- TEXTO SELECIONADO:
"""

Além de irregularidades no processo, atividade tem potencial de causar danos sociais e ambientais aos povos originários
O Ministério Público Federal (MPF) ajuizou ação civil pública contra a Agência Nacional de Mineração (ANM), a Fundação Nacional dos Povos Indígenas (Funai) e a União por irregularidades no processo de autorização da mineração em terras indígenas no Acre. Na ação, o MPF aponta que há atividade de mineração em áreas fronteiriças com o território ocupado pelos povos originários com potencial de causar impactos sociais e ambientais negativos nas comunidades indígenas próximas.
Nesse sentido, o MPF pede a suspensão imediata de todos os títulos minerários expedidos e autorizados nas áreas vizinhas a terras indígenas no estado, além da suspensão dos processos administrativos relacionados à pesquisa e exploração mineral nos locais, de modo a vedar a expedição de novas autorizações para mineração. O MPF ainda requer a fixação de multa no valor de R$ 50 mil por dia de atraso no cumprimento das obrigações.
Assinada pelo procurador da República André Luiz Porreca Ferreira Cunha, a ação busca a declaração de nulidade de todas as licenças e títulos minerários expedidos e autorizados pela ANM até o momento e a determinação para que a Agência não expeça novas licenças e requerimentos para áreas fronteiriças a terras indígenas no estado do Acre. Além disso, pede que a União e a Funai sejam obrigadas a observar o procedimento de consulta prévia, livre e informada nas hipóteses de qualquer empreendimento minerário que possa gerar impactos adversos aos povos indígenas e comunidades tradicionais.
Para o procurador, a Agência Nacional de Mineração expediu indevidamente títulos minerários nas áreas próximas a terras indígenas no estado, enquanto a Funai “sequer tinha conhecimento dos títulos minerários que impactam gravemente os direitos dos povos indígenas no estado do Acre”. Quanto à União, ele explica que, além de ser a responsável por titularizar a propriedade das terras indígenas, representa o Estado Brasileiro no plano internacional.
O representante do MPF ainda lembra que o Brasil é parte na Convenção nº 169 da Organização Internacional do Trabalho (OIT), principal instrumento jurídico de proteção aos direitos dos povos indígenas. Segundo ele, a atividade irregular de mineração objeto da ação pode ter violado direitos previstos pelo normativo internacional, especialmente em relação à consulta e consentimentos prévios, livre e informados dos povos indígenas.

"""

- OBJETIVO A: Nas linhas de dados de alvos de clique, redigite o trecho que começa na linha que contém "Select notifyDocumentClosed autocomplete" e termina depois da linha que contém "Looking at the".
O texto acima e as linhas que vêm em seguida são materiais independentes, sem relação entre si.

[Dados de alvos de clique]
"""

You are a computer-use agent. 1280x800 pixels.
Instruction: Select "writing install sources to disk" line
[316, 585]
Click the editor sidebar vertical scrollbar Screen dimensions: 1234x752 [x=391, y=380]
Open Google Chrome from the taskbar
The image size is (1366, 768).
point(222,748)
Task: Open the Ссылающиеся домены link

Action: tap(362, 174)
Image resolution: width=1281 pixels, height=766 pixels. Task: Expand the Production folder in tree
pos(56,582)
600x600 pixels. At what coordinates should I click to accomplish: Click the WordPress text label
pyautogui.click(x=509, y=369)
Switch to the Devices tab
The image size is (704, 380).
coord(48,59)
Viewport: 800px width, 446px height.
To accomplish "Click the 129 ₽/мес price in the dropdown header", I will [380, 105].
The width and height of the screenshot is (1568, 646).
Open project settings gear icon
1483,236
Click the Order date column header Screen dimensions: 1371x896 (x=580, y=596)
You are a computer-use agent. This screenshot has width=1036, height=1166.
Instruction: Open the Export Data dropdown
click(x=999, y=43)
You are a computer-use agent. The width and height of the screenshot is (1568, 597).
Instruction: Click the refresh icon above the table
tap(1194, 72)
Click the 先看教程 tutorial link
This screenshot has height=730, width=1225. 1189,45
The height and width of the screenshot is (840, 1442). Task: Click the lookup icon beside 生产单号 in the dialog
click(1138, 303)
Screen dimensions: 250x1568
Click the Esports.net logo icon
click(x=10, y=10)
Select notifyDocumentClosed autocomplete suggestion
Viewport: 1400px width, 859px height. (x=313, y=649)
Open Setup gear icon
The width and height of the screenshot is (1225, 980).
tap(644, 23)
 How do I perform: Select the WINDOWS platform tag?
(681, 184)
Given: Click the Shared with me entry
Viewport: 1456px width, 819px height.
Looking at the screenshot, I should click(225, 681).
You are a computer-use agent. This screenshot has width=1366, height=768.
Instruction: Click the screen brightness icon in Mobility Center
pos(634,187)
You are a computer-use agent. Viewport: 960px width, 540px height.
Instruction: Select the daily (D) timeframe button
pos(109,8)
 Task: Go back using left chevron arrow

"""

- OBJETIVO B: Diga se cada afirmação concorda com o texto sobre a ação do MPF, respondendo sim ou não e citando literalmente as palavras do texto que decidem: (i) a multa pedida é de R$ 50 mil por dia de atraso; (ii) a ação foi ajuizada apenas contra a ANM; (iii) o Brasil é parte na Convenção nº 169 da OIT.

- RESULTADO A:
Select notifyDocumentClosed autocomplete suggestion
Viewport: 1400px width, 859px height. (x=313, y=649)
Open Setup gear icon
The width and height of the screenshot is (1225, 980).
tap(644, 23)
 How do I perform: Select the WINDOWS platform tag?
(681, 184)
Given: Click the Shared with me entry
Viewport: 1456px width, 819px height.
Looking at the screenshot, I should click(225, 681).

- RESULTADO B:
(i) Sim: "fixação de multa no valor de R$ 50 mil por dia de atraso no cumprimento das obrigações".
(ii) Não: "contra a Agência Nacional de Mineração (ANM), a Fundação Nacional dos Povos Indígenas (Funai) e a União".
(iii) Sim: "o Brasil é parte na Convenção nº 169 da Organização Internacional do Trabalho (OIT)".